Y-aurait-il d’un côté les victimes respectables, et celles qui méritent moins notre considération ? D’un côté les trop émotives qui s’effondrent, incapables de revivre leur trauma dans une salle d’audience, les impuissantes qui tremblent, mutiques, face aux visages de leurs agresseurs, et de l’autre, les guerrières impassibles ? Ou bien les révoltées, les boulimiques de la colère, qui conservent leur fureur comme un talisman, qui voudraient ne jamais monter dans le train de cette “résilience” très à la mode – et vraiment exaspérante – que l’on leur tend désormais à tout bout de champ comme seule planche de salut possible, et de l’autre les rescapées de la rage, qui ont le bon goût de ne pas se laisser submerger par leur ressentiment tapageur ?
“Digne de quoi ? Digne pourquoi ?”
Doit-on toujours implicitement tirer une ligne de démarcation entre les bonnes et les mauvaises victimes ? Car c’est bien de cela dont il s’agit quand on met en avant – l’air de rien – la “dignité” des personnes qui ont vécu le pire.

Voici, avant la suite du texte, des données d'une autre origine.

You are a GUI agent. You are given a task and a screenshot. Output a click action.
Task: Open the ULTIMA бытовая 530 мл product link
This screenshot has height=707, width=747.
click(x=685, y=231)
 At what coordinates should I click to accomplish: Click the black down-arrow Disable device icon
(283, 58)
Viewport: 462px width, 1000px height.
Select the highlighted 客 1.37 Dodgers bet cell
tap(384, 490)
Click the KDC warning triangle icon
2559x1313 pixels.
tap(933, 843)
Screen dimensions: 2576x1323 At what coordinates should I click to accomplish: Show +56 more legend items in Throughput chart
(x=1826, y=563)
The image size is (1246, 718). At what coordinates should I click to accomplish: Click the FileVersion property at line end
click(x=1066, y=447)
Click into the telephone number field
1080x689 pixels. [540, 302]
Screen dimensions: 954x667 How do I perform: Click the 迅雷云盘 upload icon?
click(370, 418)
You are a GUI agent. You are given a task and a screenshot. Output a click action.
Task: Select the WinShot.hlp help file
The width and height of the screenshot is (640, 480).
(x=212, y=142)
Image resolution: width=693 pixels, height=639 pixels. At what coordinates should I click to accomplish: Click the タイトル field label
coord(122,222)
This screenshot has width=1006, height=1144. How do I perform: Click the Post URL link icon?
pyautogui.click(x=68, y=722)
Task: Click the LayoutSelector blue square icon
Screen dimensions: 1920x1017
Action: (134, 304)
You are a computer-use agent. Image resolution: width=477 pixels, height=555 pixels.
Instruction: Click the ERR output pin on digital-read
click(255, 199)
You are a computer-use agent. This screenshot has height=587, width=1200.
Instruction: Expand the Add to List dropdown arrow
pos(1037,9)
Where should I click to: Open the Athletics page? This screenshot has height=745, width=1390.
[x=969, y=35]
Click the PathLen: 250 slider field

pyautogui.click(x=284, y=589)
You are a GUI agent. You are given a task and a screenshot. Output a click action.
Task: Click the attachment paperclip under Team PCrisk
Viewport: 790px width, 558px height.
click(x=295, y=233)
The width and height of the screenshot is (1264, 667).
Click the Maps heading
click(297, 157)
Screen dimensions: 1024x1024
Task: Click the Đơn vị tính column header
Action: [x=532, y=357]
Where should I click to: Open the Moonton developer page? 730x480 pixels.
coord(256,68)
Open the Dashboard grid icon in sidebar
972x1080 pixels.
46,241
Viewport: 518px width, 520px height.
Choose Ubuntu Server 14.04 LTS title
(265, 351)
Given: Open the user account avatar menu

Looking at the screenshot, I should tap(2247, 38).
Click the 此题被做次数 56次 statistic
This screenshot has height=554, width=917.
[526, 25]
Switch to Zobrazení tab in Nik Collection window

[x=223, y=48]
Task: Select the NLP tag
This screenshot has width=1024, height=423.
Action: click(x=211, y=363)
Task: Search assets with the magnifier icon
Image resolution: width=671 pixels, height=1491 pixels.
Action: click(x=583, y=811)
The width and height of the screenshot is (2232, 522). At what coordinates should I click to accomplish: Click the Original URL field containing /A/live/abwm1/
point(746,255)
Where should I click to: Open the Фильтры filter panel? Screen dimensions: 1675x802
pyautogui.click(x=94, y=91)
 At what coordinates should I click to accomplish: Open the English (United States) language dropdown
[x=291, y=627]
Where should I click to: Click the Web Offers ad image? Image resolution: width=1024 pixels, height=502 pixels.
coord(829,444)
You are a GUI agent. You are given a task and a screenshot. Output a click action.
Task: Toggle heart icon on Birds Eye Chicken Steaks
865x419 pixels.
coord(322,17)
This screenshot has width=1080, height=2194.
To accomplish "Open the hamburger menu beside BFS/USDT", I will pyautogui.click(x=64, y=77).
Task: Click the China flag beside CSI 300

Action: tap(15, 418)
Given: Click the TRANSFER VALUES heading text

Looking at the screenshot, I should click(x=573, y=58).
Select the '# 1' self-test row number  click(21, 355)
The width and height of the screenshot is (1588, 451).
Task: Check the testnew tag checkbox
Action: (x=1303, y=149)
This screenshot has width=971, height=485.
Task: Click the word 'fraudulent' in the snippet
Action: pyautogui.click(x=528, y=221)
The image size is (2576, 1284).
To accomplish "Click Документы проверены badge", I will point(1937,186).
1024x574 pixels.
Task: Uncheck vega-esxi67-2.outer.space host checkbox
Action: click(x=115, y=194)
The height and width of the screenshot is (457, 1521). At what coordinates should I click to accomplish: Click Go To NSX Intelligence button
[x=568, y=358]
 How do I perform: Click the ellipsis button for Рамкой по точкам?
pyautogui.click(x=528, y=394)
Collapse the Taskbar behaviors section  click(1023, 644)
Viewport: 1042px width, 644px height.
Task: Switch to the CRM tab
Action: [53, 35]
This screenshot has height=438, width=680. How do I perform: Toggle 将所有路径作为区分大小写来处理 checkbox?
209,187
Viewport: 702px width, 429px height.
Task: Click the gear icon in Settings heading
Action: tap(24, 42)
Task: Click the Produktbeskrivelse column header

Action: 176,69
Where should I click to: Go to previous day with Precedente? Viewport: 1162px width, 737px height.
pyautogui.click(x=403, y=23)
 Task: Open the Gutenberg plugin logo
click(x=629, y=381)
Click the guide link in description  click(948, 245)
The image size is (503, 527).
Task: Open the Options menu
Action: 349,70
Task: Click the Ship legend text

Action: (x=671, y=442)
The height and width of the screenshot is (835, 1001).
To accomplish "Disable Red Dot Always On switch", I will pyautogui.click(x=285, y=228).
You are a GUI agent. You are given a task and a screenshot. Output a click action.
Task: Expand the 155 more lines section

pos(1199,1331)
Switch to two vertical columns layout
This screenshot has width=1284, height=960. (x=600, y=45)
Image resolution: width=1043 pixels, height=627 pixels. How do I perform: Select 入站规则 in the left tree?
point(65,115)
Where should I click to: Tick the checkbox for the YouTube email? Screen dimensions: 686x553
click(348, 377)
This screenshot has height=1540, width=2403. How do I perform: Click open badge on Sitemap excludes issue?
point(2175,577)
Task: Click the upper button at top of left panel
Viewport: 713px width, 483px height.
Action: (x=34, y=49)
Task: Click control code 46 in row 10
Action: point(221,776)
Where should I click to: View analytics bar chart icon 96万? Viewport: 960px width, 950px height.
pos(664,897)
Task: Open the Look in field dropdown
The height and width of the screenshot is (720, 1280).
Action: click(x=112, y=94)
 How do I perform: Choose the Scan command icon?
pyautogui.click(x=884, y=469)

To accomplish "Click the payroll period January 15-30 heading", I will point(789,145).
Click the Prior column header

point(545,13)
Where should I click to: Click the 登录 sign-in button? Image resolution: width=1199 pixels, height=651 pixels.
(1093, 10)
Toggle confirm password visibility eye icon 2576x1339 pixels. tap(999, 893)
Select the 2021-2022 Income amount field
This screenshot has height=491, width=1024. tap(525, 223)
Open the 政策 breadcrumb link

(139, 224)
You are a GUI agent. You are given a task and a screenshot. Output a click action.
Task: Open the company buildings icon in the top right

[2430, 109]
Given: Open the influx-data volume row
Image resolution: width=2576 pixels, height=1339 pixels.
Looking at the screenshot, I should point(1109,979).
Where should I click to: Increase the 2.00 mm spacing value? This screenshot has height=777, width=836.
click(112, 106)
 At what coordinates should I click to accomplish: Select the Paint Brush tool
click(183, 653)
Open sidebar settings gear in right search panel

Plus pernicieux encore, cela peut laisser entendre que Gisèle Pelicot aurait d’une certaine manière été salie, forcément dévaluée, par ces viols répétés.
Cette soi-disant “flétrissure intime” que l’on impose tacitement aux victimes, qui est l’un des (nombreux) carburants du tabou qui entoure les violences sexuelles, et empêche encore aujourd’hui beaucoup de personnes de dénoncer leurs bourreaux. En affichant cette stupéfiante maîtrise de soi, Gisèle Pelicot prouverait que sa valeur demeure intacte, ou tout du moins qu’elle a été restaurée, par sa seule force de caractère dans l’adversité…
51 hommes sont aujourd’hui sur le banc des accusés. Une trentaine n’ont pas pu être identifiés dans les insoutenables “archives” de Dominique Pelicot. Près de 90 hommes ont violé cette femme pendant qu’elle dormait, et c’est à elle qu’il incombe désormais de nous démontrer son honneur et son amour-propre, à chacune de ses apparitions publiques ?
La responsabilité médiatique et politique
Alors évidemment, la plupart des journalistes qui ont choisi ce terme ne l’ont probablement pas fait en pensant à mal, bien au contraire. Mais c’est la responsabilité des médias de ne pas relayer des expressions toutes faites, sans en mesurer la véritable portée sémantique et la violence symbolique.
Ajoutons à cela que notre président défendait encore il y a quelques mois dans une interview un comédien mis en examen pour viol, que 96% des personnes mises en cause dans des faits de violences sexuelles sont des hommes (source : Ministère de l’Intérieur) et que selon une estimation minimale, seulement 6% des personnes victimes d’un viol, d’une tentative de viol ou d’une agression sexuelle portent plainte (source : Ministère de l’Intérieur).
Alors si on veut absolument mettre la dignité au centre, allons-y ! Mais pour honorer le combat de Gisèle Pélicot, exigeons plutôt de la part de l’Etat, du législateur, et de la société dans son ensemble, d’être dignes !
Ne nous révoltons pas seulement le temps du procès, pour mieux nous réfugier ensuite dans une forme de résignation stérile sur la fatalité du mal. Ne nous contentons pas de revenir, sitôt les audiences terminées, à nos certitudes confortables sur la nature exceptionnelle de ce genre d’affaires, qui nierait l’évidence des rapports de domination sexistes et effacerait l’ordinaire de ces comportements prédateurs.
Regardons la réalité de ces violences essentiellement masculines bien en face, et leur caractère socialement construit. Enfin, réclamons que tout soit mis en œuvre pour les empêcher d’advenir, et apprendre à accueillir la parole des victimes.